BEGIN Material provided
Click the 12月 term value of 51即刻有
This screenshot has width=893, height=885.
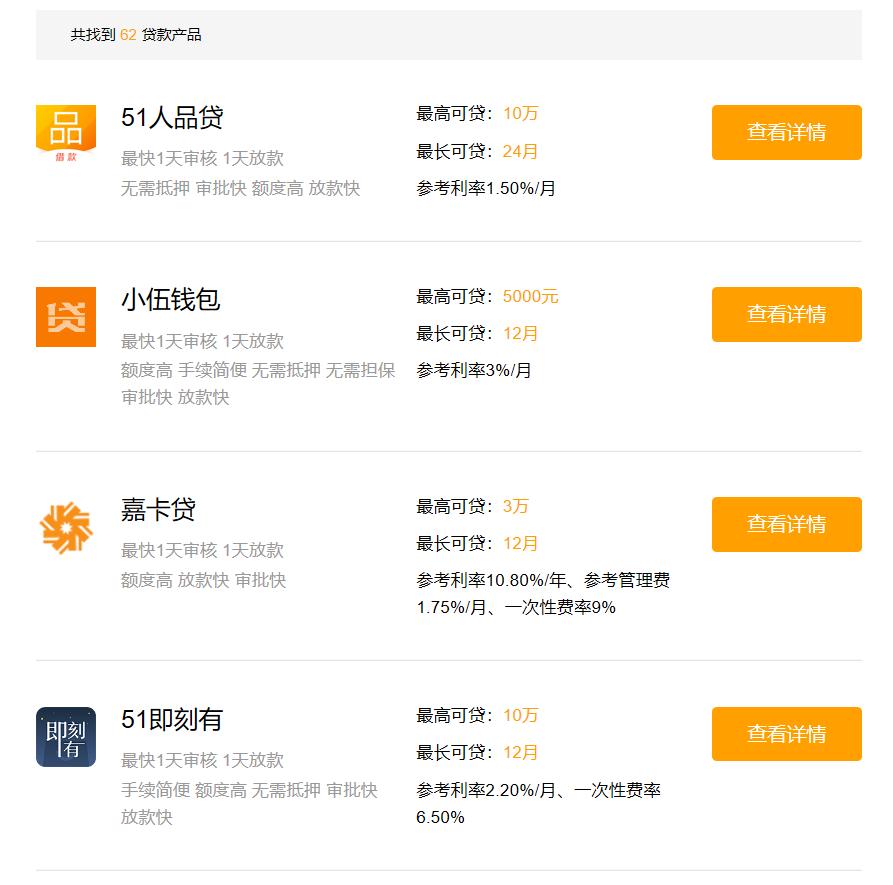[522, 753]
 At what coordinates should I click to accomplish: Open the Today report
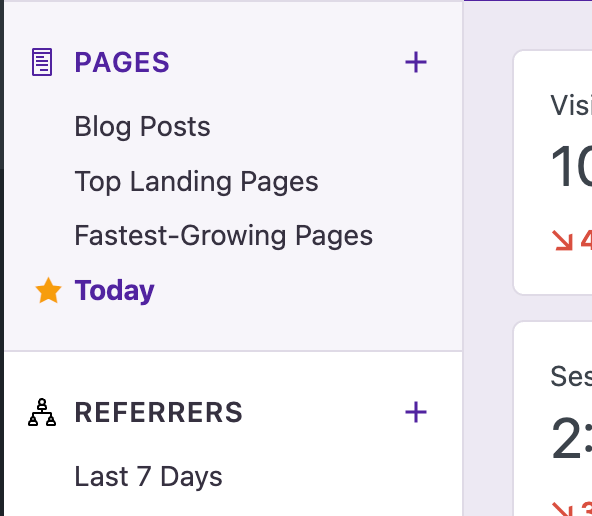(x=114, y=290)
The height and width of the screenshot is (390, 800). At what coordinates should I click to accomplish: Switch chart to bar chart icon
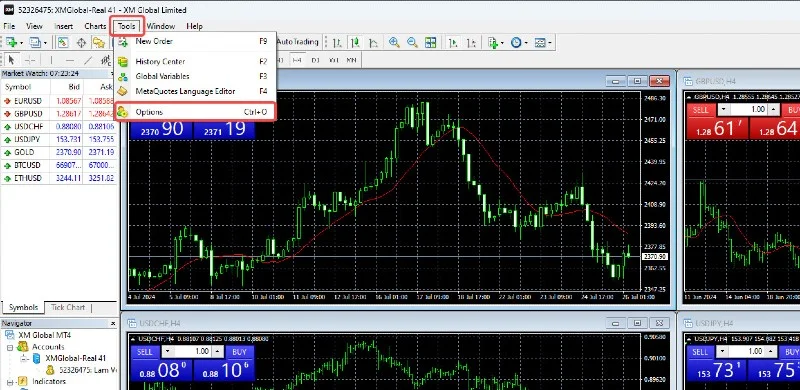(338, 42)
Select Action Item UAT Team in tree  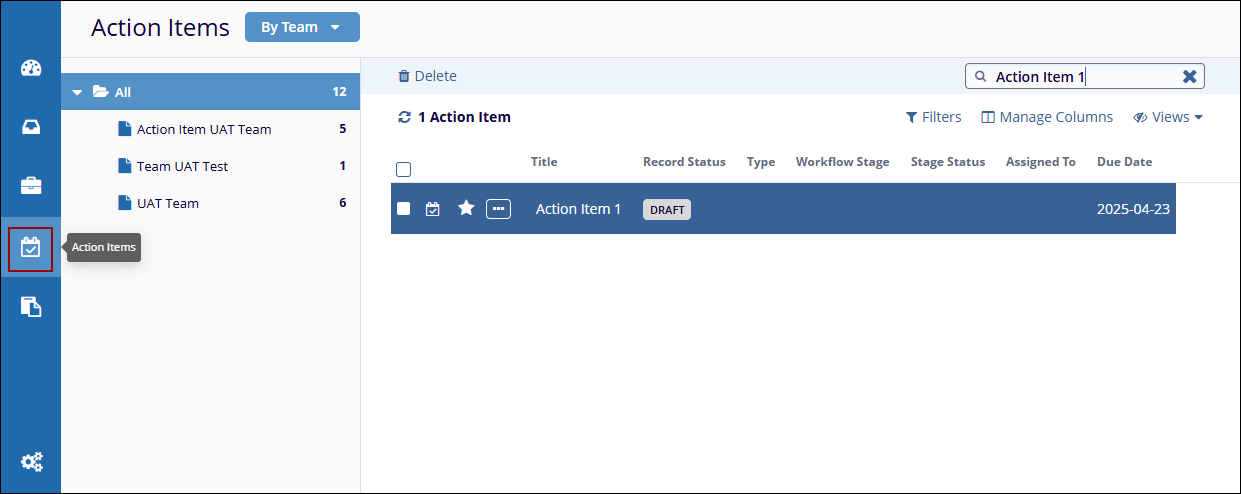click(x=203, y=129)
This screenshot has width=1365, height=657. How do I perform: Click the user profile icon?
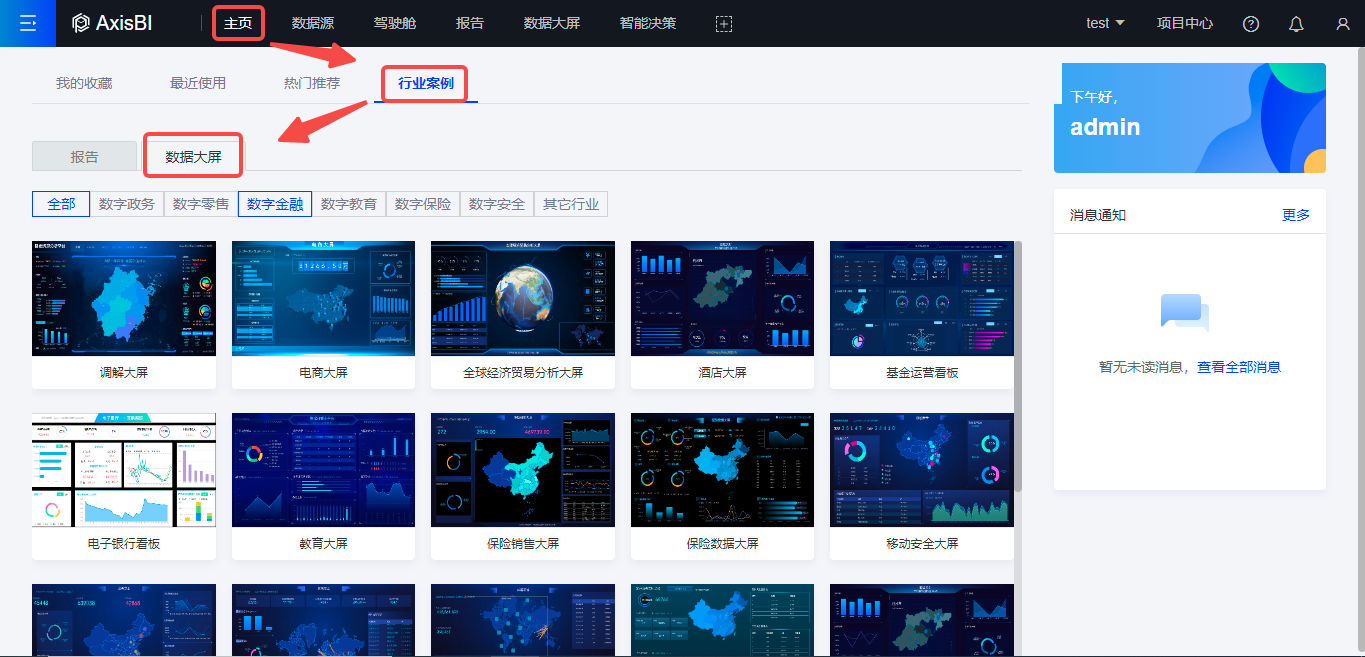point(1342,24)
END Material provided
Work request -
Each line from the line containing "This screenshot has width=1365, height=657." through the final line of the data above must be retyped exactly; nothing else, and no pictures, may appear.

Exercise answer -
This screenshot has width=1365, height=657. How do I perform: Click the user profile icon?
point(1342,24)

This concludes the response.